The defendant knew plaintiff well, knew where he lived, and knew his customary associations, and defendant admits that he made no inquiry or effort to ascertain whether the plaintiff was about his home or his usual places of resort at the time defendant's automobile was taken from the schoolhouse and driven to Ringgold. It cannot be doubted on this record, that, if defendant had made reasonable inquiry at East Ridge, he would have discovered an abundance of evidence that plaintiff was not absent from East Ridge.

It has been held in numerous cases, collected and digested in a note found in 5 A.L.R. pp. 1688-1695, that, when the facts are easily obtainable, a failure to make an inquiry before instituting a criminal prosecution constitutes a want of probable cause, and that the failure of a person who has received information tending to show the commission of a crime to make such further inquiry or investigation as an ordinarily prudent man would have made under the same circumstances, before instituting a prosecution, renders him liable for proceeding without probable cause.

We think the principle thus announced is sound, and that it applies to the facts of the present case. How an "ordinarily prudent man" would act under a given set of circumstances is a question for the jury to determine from their knowledge of mankind and how persons of reasonable prudence usually deport themselves. Railroad v. Wade, 127 Tenn. 154, 158, 153 S.W. 1120, Ann. Cas. 1914B, 1020.

In our opinion, the defendant's motion for a directed verdict was properly overruled, and there is evidence to support the verdict of the jury. The first and second assignments of error are therefore overruled.
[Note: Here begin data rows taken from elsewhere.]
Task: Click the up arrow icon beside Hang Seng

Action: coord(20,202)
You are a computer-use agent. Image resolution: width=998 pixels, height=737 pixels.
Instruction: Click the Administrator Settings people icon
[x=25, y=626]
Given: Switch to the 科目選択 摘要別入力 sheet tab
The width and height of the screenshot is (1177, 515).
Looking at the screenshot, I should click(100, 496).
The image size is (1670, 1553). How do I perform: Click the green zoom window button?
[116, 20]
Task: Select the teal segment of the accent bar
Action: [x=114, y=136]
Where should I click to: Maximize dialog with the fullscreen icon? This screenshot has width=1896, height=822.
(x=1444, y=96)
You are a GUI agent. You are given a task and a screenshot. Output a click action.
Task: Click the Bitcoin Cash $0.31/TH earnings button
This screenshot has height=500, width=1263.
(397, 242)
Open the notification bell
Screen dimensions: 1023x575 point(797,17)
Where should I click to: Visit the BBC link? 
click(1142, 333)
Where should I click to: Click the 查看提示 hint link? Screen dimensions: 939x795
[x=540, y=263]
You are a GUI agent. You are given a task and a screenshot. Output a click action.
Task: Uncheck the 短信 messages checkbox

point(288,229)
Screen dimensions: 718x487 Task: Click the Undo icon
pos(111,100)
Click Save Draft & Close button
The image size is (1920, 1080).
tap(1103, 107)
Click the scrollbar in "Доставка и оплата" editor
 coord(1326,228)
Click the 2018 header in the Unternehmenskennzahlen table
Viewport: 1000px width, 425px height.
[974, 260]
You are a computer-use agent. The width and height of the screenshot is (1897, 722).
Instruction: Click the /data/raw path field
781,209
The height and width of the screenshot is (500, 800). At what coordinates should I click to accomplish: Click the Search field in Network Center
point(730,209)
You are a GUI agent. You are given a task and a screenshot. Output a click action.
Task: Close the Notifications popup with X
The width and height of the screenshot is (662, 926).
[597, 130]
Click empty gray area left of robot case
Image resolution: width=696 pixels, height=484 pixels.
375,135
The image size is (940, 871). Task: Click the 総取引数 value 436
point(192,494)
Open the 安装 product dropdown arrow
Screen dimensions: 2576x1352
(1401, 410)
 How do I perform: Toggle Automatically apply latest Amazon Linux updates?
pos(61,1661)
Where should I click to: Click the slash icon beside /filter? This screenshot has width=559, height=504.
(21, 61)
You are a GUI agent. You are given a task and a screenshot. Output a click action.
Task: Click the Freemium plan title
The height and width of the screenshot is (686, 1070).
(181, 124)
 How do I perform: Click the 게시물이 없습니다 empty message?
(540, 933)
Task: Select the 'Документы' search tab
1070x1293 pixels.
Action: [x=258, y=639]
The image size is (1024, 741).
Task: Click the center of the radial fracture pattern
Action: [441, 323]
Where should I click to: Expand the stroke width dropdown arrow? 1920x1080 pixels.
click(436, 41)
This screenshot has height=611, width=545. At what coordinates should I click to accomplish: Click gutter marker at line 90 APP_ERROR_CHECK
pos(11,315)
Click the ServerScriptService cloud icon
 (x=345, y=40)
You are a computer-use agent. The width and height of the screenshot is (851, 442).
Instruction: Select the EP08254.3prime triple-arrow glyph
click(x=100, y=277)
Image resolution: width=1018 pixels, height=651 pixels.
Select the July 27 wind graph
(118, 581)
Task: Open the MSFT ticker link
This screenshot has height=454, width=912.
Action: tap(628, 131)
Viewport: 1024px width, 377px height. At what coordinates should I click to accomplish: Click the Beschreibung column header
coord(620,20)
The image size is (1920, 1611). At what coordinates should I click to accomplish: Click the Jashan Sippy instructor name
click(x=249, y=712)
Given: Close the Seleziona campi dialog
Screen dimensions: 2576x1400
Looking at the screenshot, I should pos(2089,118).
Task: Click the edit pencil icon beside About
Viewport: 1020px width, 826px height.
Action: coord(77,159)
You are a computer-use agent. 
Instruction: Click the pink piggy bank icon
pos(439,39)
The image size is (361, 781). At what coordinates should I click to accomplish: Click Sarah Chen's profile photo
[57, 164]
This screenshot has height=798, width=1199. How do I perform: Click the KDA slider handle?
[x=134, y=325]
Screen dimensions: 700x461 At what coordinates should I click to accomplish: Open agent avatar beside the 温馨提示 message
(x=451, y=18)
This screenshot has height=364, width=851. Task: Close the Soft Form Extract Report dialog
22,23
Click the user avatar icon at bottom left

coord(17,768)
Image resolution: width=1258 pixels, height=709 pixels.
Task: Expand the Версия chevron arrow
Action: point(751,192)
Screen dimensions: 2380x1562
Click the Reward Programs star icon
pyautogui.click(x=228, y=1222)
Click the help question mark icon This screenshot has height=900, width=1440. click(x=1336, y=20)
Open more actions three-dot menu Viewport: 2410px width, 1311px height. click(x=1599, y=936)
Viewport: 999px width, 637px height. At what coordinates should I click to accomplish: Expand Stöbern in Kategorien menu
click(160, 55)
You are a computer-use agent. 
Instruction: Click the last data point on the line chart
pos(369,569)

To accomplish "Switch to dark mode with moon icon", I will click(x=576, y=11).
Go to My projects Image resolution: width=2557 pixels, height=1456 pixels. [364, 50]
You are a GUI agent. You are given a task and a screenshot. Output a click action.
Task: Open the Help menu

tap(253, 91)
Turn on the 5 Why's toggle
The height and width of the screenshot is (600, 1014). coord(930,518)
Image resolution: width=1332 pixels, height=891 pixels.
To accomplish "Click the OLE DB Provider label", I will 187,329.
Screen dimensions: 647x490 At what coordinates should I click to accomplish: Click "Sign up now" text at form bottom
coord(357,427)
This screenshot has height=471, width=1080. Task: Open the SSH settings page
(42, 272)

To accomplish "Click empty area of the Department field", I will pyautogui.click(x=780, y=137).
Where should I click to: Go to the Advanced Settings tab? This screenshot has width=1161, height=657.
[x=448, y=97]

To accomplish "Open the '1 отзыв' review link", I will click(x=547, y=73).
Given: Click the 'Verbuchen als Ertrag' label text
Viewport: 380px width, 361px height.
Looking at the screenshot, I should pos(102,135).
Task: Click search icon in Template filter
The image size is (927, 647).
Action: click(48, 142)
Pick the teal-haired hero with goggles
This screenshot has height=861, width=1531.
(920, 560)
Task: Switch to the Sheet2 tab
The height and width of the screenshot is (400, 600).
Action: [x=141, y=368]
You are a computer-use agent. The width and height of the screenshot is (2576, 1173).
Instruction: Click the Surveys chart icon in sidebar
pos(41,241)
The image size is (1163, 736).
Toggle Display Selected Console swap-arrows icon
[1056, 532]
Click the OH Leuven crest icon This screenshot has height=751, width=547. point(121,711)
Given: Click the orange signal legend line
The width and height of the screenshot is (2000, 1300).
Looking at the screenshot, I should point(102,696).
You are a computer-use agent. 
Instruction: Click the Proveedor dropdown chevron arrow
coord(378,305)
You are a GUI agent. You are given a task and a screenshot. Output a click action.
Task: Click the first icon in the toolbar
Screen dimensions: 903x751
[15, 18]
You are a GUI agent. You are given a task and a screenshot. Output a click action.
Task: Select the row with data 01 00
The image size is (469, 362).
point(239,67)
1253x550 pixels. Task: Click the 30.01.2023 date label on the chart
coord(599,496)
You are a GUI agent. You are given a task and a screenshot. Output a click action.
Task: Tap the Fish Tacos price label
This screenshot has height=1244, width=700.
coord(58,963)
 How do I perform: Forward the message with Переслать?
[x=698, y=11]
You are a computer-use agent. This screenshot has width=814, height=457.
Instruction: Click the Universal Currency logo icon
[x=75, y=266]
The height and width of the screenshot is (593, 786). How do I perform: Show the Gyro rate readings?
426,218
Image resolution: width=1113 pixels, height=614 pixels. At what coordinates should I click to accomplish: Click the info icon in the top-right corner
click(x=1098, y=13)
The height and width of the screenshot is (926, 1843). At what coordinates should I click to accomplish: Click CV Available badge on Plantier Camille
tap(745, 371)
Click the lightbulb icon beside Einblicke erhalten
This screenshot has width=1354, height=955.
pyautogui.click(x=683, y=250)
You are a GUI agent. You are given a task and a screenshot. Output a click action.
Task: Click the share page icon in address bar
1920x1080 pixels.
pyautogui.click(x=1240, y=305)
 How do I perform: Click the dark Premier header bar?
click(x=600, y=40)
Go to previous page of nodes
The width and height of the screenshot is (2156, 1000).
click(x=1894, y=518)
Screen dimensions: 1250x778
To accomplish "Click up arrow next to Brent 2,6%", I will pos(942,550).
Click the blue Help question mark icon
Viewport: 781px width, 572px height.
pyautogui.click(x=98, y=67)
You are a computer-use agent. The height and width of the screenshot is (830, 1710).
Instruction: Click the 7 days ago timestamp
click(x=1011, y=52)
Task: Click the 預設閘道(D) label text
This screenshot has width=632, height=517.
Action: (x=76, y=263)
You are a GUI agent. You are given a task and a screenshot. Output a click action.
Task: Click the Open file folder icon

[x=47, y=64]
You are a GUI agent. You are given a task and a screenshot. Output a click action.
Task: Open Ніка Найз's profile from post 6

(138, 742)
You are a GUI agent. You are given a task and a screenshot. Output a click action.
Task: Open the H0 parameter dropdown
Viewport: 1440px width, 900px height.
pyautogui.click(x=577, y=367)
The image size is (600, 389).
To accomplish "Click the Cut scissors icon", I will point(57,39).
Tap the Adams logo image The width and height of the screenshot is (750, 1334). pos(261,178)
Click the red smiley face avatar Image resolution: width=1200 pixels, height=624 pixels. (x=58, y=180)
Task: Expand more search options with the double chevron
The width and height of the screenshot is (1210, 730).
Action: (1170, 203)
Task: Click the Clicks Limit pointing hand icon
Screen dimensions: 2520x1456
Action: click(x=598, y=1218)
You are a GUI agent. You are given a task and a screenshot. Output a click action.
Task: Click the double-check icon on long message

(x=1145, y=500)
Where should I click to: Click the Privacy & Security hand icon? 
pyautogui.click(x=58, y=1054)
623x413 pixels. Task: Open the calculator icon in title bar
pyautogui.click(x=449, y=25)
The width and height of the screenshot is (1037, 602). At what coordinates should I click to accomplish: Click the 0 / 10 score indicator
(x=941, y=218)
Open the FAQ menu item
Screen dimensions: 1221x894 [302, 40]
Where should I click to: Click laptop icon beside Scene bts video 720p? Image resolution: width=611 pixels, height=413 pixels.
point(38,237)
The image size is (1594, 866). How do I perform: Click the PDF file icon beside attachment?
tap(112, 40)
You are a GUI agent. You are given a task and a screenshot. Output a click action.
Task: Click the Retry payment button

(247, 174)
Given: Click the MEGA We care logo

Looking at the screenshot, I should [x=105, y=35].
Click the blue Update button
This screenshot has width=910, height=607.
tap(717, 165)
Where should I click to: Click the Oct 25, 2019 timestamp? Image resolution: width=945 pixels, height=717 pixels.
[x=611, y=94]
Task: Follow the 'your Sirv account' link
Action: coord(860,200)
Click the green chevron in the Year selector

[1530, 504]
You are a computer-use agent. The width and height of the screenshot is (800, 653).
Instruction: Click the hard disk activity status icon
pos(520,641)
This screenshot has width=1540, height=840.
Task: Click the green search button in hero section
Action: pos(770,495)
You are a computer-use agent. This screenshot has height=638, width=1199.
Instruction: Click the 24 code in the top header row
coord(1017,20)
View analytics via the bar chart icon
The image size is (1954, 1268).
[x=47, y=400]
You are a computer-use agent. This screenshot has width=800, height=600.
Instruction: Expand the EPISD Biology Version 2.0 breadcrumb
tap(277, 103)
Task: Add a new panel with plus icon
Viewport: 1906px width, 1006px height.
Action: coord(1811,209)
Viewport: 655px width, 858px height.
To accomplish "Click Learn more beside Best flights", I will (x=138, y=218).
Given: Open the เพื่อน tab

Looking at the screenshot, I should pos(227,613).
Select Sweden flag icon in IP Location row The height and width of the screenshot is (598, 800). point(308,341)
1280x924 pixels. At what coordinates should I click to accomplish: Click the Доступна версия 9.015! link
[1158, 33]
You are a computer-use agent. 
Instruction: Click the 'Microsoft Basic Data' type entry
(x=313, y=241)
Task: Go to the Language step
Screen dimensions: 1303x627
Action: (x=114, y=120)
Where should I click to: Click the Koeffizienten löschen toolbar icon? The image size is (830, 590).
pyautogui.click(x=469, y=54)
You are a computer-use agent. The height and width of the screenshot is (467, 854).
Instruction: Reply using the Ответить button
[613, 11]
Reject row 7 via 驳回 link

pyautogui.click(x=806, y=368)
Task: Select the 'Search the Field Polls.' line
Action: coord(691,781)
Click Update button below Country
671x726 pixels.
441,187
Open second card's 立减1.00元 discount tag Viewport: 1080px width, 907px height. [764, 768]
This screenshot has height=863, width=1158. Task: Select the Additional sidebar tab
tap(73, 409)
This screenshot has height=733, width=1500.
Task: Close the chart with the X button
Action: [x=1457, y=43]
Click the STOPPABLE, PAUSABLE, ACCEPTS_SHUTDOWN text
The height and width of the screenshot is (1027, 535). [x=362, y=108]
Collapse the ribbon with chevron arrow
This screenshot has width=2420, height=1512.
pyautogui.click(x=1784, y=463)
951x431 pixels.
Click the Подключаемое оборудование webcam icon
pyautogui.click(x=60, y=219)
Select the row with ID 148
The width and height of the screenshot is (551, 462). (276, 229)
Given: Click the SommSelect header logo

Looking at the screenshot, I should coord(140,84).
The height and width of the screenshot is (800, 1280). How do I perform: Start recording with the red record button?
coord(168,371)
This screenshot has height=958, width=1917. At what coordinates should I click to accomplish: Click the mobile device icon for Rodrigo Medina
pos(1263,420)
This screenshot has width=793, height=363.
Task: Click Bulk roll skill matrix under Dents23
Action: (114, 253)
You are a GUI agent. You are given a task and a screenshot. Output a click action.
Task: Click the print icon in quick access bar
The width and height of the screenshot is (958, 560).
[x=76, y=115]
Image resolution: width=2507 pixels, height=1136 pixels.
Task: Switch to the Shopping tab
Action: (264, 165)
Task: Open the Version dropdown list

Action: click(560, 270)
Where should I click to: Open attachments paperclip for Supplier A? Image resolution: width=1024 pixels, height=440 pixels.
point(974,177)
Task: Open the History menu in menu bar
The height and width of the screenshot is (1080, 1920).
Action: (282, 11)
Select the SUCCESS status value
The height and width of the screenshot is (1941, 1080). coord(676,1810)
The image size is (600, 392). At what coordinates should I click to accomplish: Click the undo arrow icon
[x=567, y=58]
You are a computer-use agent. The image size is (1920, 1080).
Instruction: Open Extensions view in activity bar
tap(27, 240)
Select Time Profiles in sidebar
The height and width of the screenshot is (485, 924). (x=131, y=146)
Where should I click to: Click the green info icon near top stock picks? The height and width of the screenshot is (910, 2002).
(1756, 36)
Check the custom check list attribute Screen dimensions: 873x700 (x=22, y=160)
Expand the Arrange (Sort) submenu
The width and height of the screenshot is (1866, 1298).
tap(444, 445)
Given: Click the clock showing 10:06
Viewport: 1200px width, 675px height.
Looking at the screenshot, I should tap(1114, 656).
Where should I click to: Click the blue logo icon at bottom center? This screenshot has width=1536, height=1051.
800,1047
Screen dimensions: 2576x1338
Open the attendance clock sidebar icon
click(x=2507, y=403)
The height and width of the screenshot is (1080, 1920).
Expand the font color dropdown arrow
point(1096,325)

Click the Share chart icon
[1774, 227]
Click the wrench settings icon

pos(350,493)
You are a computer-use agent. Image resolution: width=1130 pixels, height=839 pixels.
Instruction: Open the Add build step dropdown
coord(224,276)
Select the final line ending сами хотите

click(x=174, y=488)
We find no sufficient basis in the record for the conclusion that the verdict of the jury is so excessive as to indicate passion, prejudice, or caprice on the part of the jury. The law furnishes no exact standard by which the court can measure the damages resulting to the victim of a malicious prosecution. In such actions the assessment of plaintiff's damages is a matter which the law has committed primarily to the jury, and, unless the amount of the verdict is so great as to shock the judicial conscience, it will not be disturbed. 18 R.C.L. p. 76. The court should not attempt to substitute its own judgment as to the amount of damages for the judgment of the jury, and thereby usurp the lawful function of the jury. The third assignment of error is overruled.

It results that the judgment of the circuit court is affirmed, and judgment will be entered accordingly. The costs of the appeal will *10 be adjudged against the defendant, R.J. Citty, and the surety on his appeal bond.

All concur, except Clark, J., absent.